*** Data ***
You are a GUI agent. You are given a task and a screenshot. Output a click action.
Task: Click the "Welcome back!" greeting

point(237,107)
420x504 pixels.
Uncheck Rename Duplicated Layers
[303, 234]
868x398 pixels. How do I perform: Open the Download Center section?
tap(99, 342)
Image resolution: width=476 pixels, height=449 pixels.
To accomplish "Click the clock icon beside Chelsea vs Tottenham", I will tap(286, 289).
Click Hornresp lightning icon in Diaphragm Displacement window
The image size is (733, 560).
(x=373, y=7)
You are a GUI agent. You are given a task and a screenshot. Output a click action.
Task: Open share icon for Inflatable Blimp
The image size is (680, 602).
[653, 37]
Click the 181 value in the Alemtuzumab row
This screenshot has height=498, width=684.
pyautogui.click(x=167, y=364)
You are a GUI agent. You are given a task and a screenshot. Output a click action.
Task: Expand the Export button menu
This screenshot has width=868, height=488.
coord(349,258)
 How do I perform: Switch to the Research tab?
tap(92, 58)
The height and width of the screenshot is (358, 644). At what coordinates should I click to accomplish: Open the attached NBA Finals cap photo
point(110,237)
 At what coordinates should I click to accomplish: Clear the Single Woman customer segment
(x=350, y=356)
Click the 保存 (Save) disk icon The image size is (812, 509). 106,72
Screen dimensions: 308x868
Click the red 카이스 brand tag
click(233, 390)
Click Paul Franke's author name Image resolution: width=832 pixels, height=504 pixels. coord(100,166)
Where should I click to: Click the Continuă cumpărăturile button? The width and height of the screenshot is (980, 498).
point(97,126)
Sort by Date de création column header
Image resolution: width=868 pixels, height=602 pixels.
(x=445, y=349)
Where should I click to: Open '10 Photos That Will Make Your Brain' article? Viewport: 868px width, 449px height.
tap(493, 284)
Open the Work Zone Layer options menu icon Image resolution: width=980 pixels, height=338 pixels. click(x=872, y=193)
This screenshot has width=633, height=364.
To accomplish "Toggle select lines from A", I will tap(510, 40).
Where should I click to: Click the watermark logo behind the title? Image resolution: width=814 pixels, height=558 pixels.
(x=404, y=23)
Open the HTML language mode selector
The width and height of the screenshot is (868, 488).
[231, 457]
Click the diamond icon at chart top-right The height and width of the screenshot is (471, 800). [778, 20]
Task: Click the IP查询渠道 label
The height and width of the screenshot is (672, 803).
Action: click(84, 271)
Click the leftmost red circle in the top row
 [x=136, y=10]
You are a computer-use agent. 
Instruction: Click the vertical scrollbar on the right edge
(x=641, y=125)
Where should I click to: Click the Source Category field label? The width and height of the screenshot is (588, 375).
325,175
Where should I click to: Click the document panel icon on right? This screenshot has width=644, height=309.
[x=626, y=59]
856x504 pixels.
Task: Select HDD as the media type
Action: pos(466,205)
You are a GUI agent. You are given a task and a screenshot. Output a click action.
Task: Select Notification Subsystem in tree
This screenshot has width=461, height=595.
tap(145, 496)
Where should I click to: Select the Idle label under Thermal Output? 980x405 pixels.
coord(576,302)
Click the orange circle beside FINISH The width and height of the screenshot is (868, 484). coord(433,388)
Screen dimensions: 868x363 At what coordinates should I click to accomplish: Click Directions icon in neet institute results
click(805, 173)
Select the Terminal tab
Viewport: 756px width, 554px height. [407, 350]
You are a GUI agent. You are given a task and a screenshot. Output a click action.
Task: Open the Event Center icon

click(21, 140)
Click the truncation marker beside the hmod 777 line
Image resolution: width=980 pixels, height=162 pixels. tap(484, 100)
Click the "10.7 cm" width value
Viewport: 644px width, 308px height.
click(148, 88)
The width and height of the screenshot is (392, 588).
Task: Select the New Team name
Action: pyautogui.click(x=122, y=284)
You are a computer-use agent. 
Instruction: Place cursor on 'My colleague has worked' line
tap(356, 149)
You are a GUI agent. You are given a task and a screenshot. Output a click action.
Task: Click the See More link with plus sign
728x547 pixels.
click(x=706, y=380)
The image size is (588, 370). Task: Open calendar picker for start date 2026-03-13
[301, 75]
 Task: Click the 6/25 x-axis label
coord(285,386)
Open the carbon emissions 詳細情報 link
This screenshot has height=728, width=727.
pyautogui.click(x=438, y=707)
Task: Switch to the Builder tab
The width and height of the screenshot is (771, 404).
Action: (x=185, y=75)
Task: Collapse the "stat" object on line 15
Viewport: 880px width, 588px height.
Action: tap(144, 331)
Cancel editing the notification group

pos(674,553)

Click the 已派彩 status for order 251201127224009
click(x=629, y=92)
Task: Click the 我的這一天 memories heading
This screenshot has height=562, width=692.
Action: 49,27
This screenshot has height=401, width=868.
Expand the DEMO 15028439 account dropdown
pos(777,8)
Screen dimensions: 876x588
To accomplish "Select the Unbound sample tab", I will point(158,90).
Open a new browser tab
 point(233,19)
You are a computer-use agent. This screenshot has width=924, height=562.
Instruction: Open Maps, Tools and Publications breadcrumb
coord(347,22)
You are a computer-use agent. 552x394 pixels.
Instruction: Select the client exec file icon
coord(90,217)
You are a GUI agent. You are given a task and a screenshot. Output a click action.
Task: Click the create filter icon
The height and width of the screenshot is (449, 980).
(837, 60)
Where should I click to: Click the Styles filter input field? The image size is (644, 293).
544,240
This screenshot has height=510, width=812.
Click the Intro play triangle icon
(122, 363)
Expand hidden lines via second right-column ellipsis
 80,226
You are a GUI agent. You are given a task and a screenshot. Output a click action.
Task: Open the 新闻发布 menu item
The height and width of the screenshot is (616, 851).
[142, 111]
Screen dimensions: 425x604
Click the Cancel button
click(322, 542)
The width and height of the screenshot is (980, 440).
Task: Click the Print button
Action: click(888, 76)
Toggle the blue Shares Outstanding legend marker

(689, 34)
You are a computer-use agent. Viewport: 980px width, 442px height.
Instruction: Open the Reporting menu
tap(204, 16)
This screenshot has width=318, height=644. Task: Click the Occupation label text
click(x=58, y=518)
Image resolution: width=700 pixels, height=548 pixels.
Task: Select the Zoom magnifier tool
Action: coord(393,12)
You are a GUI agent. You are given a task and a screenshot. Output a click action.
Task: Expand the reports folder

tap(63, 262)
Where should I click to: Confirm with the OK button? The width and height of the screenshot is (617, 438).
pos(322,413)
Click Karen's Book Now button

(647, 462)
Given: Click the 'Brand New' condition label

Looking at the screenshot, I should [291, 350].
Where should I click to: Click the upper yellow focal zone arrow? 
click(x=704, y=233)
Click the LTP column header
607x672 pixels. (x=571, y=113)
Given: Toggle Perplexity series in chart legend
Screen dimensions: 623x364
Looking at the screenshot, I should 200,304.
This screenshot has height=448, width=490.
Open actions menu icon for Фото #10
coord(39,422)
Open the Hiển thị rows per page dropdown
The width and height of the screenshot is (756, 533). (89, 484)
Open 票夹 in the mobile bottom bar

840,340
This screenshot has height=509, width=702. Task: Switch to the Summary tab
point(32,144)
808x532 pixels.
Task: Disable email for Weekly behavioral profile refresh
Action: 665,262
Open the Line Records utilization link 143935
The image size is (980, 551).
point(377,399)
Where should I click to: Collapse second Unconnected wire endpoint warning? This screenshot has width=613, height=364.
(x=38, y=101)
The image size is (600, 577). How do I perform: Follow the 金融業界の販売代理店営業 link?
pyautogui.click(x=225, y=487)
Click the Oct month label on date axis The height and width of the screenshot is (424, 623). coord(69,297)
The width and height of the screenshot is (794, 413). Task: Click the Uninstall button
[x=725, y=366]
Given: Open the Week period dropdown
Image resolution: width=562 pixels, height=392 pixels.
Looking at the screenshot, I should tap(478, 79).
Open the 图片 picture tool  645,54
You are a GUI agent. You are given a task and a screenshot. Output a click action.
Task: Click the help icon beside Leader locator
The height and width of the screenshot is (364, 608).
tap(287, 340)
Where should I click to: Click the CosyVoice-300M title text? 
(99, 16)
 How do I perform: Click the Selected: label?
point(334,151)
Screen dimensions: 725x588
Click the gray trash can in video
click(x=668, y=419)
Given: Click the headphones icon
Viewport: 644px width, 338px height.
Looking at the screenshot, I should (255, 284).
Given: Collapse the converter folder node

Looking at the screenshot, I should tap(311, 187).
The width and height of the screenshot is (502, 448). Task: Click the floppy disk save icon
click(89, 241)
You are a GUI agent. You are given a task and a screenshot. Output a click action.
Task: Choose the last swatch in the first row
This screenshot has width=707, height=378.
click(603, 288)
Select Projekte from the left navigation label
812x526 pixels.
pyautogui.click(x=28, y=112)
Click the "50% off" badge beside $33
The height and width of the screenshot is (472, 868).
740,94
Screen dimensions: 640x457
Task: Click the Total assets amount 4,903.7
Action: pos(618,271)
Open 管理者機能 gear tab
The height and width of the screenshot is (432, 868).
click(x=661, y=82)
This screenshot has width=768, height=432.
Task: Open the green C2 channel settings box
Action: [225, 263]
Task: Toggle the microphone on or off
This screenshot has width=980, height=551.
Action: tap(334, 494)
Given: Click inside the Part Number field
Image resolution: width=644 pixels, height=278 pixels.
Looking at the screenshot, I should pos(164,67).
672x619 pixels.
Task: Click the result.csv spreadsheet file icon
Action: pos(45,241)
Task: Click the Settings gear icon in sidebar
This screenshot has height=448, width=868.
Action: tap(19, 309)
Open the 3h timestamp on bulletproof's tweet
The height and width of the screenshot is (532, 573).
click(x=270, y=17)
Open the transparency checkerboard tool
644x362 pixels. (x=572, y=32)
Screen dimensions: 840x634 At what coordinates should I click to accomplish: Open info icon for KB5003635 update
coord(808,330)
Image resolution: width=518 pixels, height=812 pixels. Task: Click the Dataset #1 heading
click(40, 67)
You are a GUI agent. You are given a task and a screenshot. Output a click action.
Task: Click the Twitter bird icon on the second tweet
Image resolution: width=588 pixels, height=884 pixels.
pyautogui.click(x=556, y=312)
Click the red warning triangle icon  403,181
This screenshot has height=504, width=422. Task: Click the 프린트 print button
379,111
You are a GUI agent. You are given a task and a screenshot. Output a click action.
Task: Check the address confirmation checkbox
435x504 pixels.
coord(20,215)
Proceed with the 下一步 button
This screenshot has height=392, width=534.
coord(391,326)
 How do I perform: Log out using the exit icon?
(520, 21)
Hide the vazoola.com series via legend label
*** End of Data ***
Aim of the exercise:
In the listing above, find the line with "Viewport: 644px width, 338px height." and the line with "badge beside $33"; set down exactly those two lines and every line between them, nothing more.

Solution for this problem:
Viewport: 644px width, 338px height.
Looking at the screenshot, I should (255, 284).
Given: Collapse the converter folder node

Looking at the screenshot, I should tap(311, 187).
The width and height of the screenshot is (502, 448). Task: Click the floppy disk save icon
click(89, 241)
You are a GUI agent. You are given a task and a screenshot. Output a click action.
Task: Choose the last swatch in the first row
This screenshot has width=707, height=378.
click(603, 288)
Select Projekte from the left navigation label
812x526 pixels.
pyautogui.click(x=28, y=112)
Click the "50% off" badge beside $33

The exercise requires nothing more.